21 Savage when asked by Rolling Stone about his friendship with Drake:
“I feel like describing male friendships is zesty as hell.”
At some point, as his friends enjoy the scene, Savage slips away, back into the luxury black SUV that took us here. He’s taking it in quietly, but this visit to Paris is a pivotal new chapter in one of hip-hop’s most unique stories. Savage is back to Europe for the first time since he was child; until very recently, this was impossible.
Born Shéyaa Bin Abraham-Joseph in London, and raised in Atlanta from the age of seven, Savage, 31, is American by all standards but paperwork. He lived much of his life as an undocumented immigrant; for a while, he couldn’t even drive or fly for lack of a government ID. As he made a name for himself as a street rapper with real gangster bona fides and menacing wit, he had to take cheap buses up the coast to label meetings in New York.
Shéyaa found his way into illicit money around the sixth grade — selling a little weed — to pay for his own cellphone. Around the same time, at age 12, he made friends with a boy called Skiney, who was killed in 2021, he tells me. Skiney lived below him; they’d rap and make up songs.
Years later, at about 18, Savage came into big money in the streets, and he put it toward studio time. “I had hit a lick for like $80,000,” he says. “Me and my partners, we split it four ways. I already had a little money just from hustling, then had an extra $20,000, so I was just trying shit.” The name 21 Savage, he has said, represents the 2100, a Decatur gang he was affiliated with; a former propensity for theft and shooting; and the deaths that came with that life.

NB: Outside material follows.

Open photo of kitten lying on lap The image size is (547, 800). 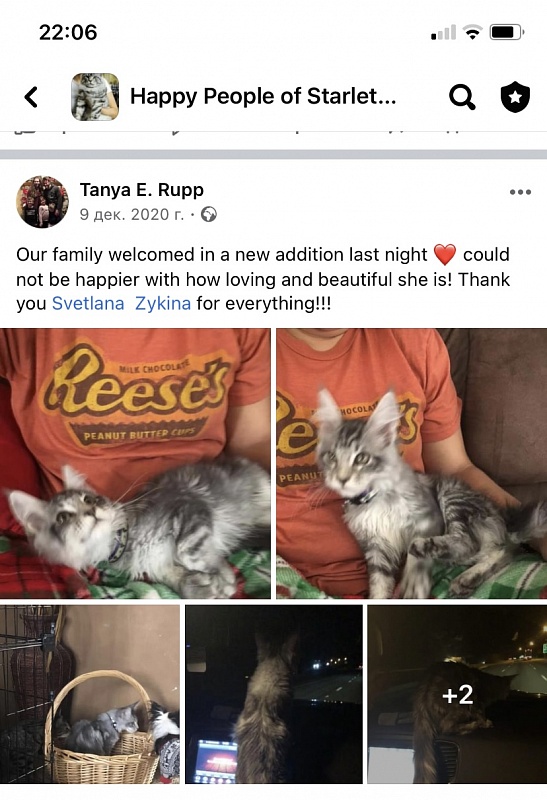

Savage says his mother moved him and his siblings to the U.S. in search of a better life. They didn’t necessarily find it, and young Shéyaa grew up amid poverty and violence. “I think it was the same shit [as London], really,” he says. Savage often raps lovingly about his mom, and I ask him when, as a child, he remembers her being proud of him. He tells me that, in the fifth grade, he won a spelling bee; he remembers acing some math competitions, too. She was always happy with him, he says, despite the difficulties.